661 new WordPress vulnerabilities were disclosed in a single week. That’s according to SolidWP’s report from February 4th, 2026. Of those, 164 have no patch available at all.
Let that sink in. That’s not 661 vulnerabilities discovered over a year, or a quarter. That’s one week. Seven days.
Wait, Is WordPress Broken?
Here’s what’s interesting: WordPress core isn’t the problem. The same week, WordPress 6.9.1 shipped with 49 bug fixes. The core team is doing their job.
The vulnerabilities? 638 were in plugins. 23 in themes. That’s 96.5% of the problem sitting in third-party code.
This is the trade-off we’ve all accepted: WordPress’s greatest strength—its massive ecosystem of plugins that let you do almost anything—is also its biggest security risk.
Why Is This Happening Now?
Two words: artificial intelligence.
Security researchers now have AI tools that can scan code for vulnerabilities at speeds that were impossible a few years ago. What used to take weeks of manual review can happen in hours.

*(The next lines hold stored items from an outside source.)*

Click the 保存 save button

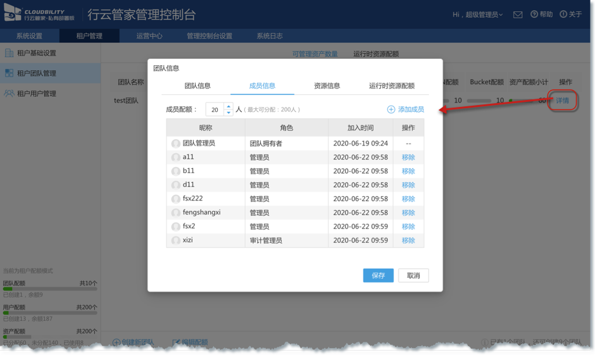click(378, 275)

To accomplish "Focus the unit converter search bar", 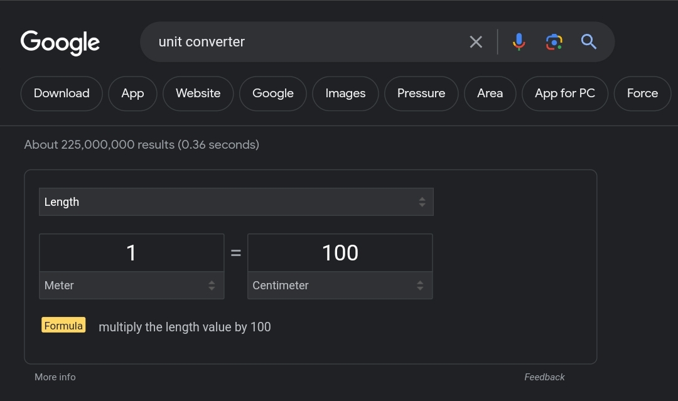I will (301, 42).
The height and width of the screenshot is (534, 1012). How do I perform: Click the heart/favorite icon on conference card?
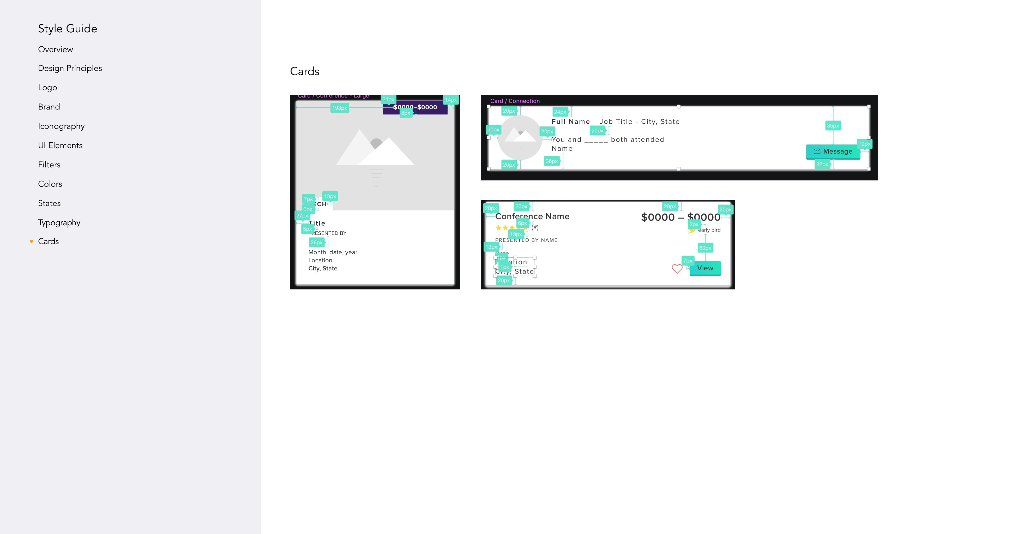click(677, 268)
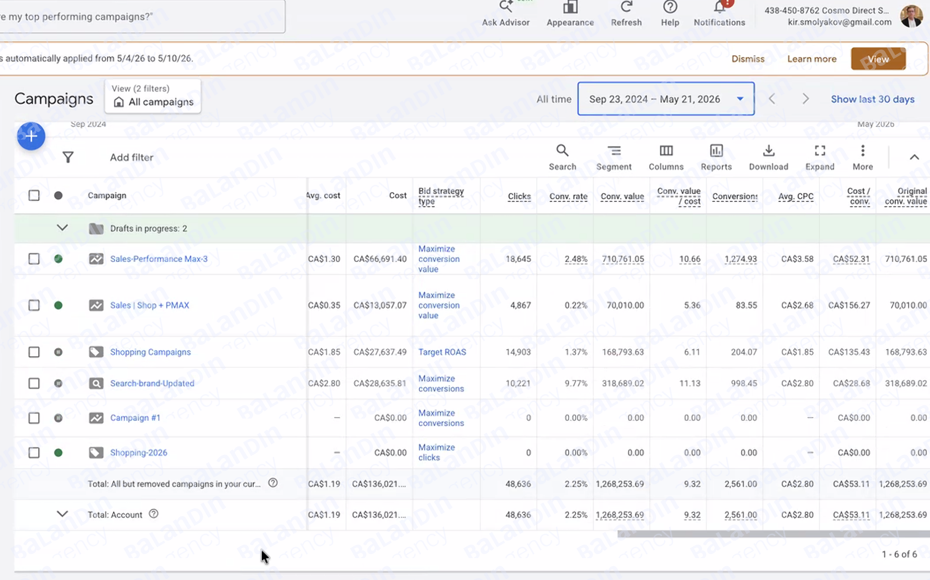Click the blue plus new campaign button
The image size is (930, 580).
point(31,136)
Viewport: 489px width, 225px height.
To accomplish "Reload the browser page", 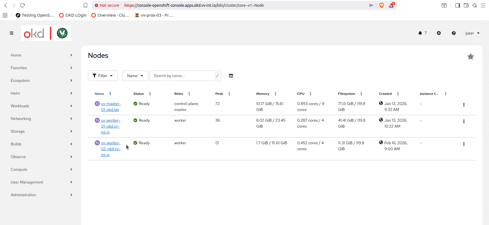I will click(x=23, y=5).
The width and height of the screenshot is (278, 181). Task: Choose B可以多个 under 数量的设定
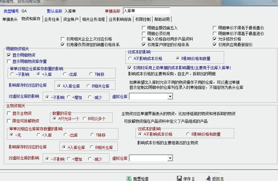click(x=85, y=119)
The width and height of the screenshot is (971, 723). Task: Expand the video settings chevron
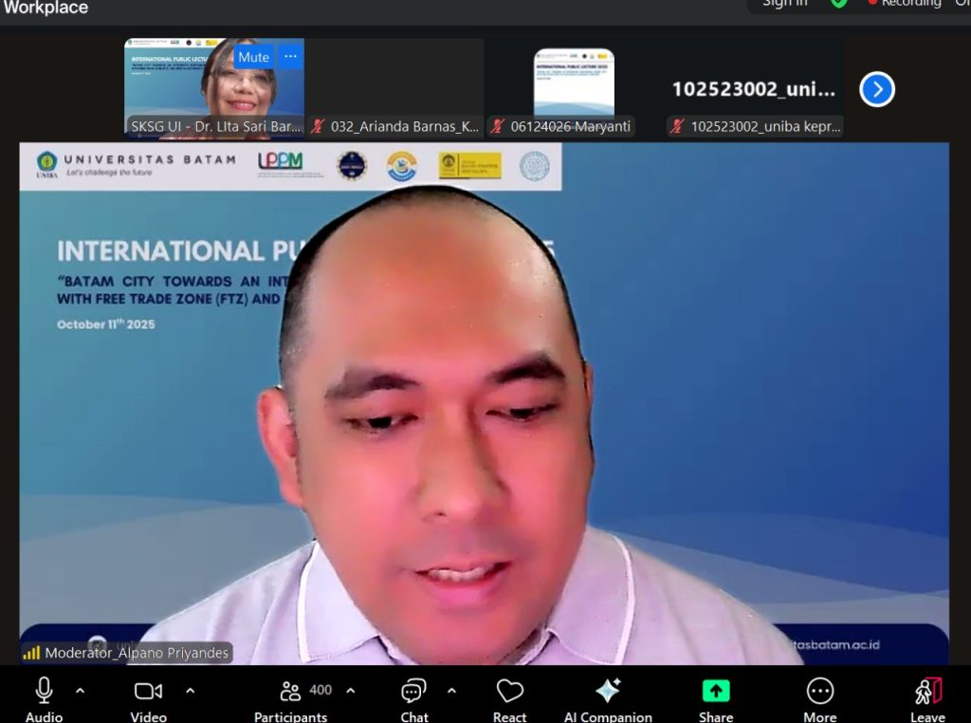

That’s good news and bad news wrapped together:
- Good: Vulnerabilities are being found and disclosed faster, giving plugin developers a chance to fix them.

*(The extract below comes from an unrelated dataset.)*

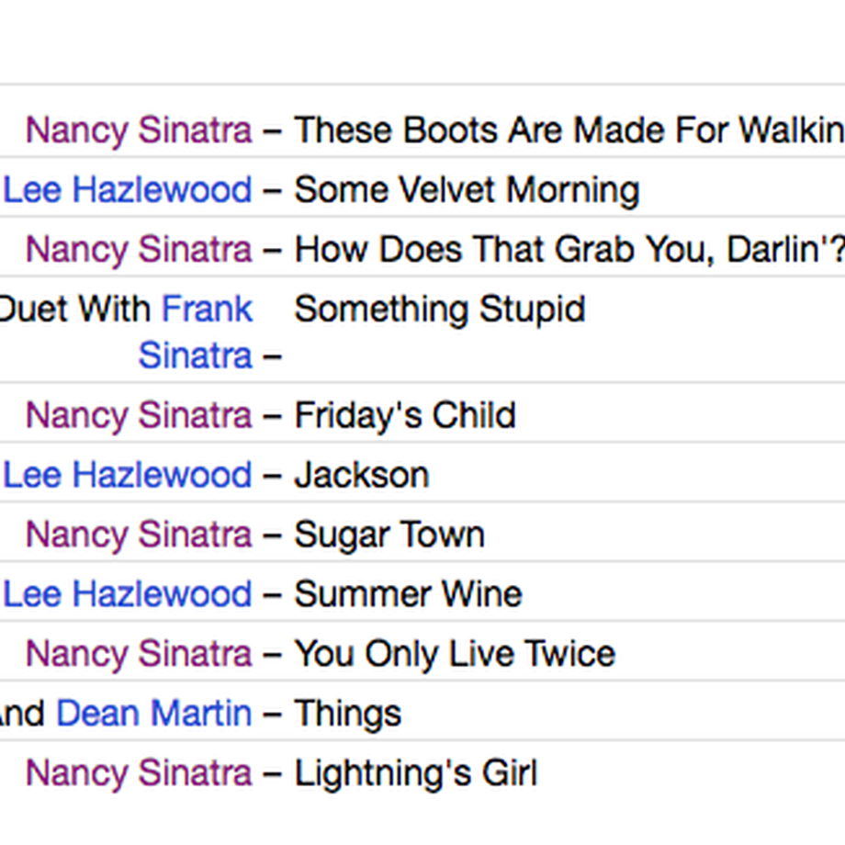The image size is (845, 845).
Task: Select the Some Velvet Morning track title
Action: pyautogui.click(x=468, y=191)
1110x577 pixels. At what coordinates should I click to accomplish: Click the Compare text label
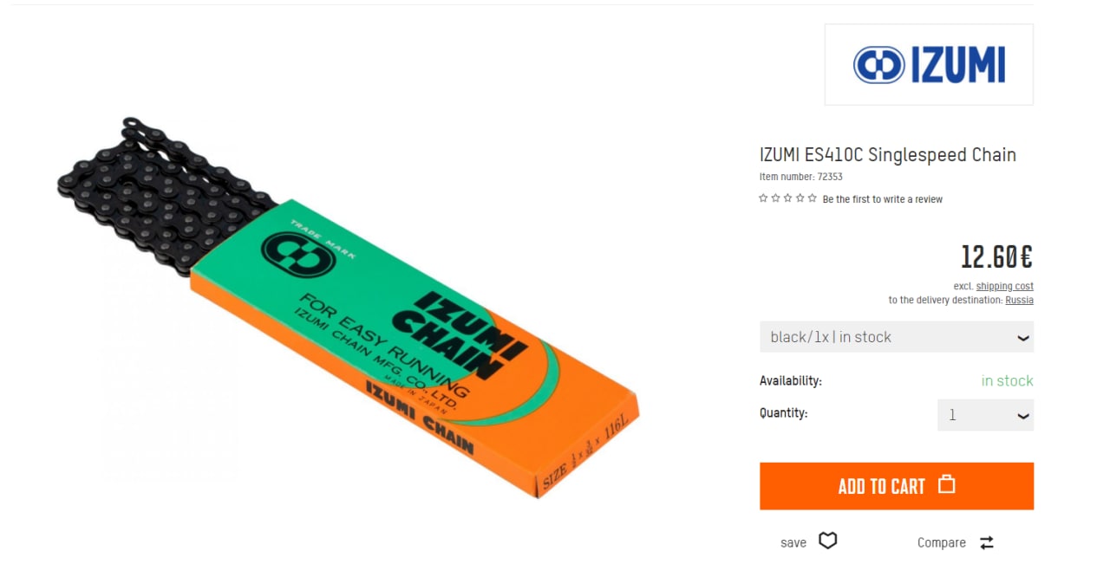941,542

- Bad: The same AI tools are available to attackers. If there’s any kind of vulnerability, you want to patch it before someone exploits it.
Kathy Zant, a respected voice in WordPress security, put it bluntly: “AI is being used both by attackers to create advanced malware, exploit vulnerabilities, and launch sophisticated scams. If there is any kind of vulnerability, you want to be the first to patch it, not the last.”

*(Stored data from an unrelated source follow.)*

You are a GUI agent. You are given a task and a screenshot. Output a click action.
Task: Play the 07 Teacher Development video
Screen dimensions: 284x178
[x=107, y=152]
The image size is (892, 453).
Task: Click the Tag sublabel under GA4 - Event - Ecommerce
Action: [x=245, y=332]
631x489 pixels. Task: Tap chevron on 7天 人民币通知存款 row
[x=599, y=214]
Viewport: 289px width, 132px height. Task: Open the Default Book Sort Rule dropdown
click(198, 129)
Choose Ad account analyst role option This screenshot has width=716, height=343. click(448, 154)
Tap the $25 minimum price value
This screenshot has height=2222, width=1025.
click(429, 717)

The Math That Should Worry You
A typical small business WordPress site runs 15-30 plugins. If 638 plugin vulnerabilities were disclosed in one week, and your site has 25 plugins, there’s roughly a one in four chance you’re running something with a known flaw right now.
Not “might eventually be at risk.” Right now.
And that 164 unpatched number? Those are vulnerabilities where there’s no fix available. The plugin developer might not even know about it yet. Or worse—they know, and they’re not responding.
What Can You Actually Do?
I’m not here to panic you and run. Here’s what practical site security looks like in 2026:
1. Update everything. Today.
Go to your WordPress dashboard. Updates > Update All. Do it now. Automatic updates are your friend—turn them on if you haven’t. Use a website manager to update plugins remotely.
2. Audit your plugins ruthlessly.
How many plugins do you actually use? If you installed something two years ago “just to try it” and it’s still sitting there inactive—delete it. Every plugin is a potential door, even if it’s not activated. Fewer doors = fewer ways in.
3. Check when plugins were last updated.
If a plugin hasn’t been updated in over a year, that’s a red flag. The developer may have abandoned it, which means security issues won’t get fixed. Find an alternative or remove it.
4. Use a security plugin (and actually pay attention to it).
Wordfence, Solid Security (formerly iThemes Security), Sucuri—pick one. They’ll alert you when plugins have known vulnerabilities. The hard part is actually acting on those alerts.
5. Backups are your insurance policy.
If something goes wrong, a clean backup from yesterday is worth its weight in gold. Make sure your hosting provider’s backups actually work, or use a dedicated backup solution.
The Uncomfortable Truth
Here’s what I keep coming back to: this is the new normal.
The disclosure rate has outpaced the patching rate. Most plugin developers are small teams or solo developers who simply can’t keep up with AI-powered security scanning finding bugs faster than they can fix them.
That doesn’t mean WordPress is doomed. It means site owners need to be more active participants in their own security. You can’t just set up a site and forget about it anymore.
One More Thing
If you’re reading this and thinking “this doesn’t apply to me, I’m just a small site”—that’s exactly what attackers are counting on. Automated attacks don’t care how big you are. They scan everything, exploit everything, and use compromised sites to attack other targets.
Your little blog could be someone else’s launchpad.
661 vulnerabilities in one week. 164 with no fix. Now would be a good time to check your plugins.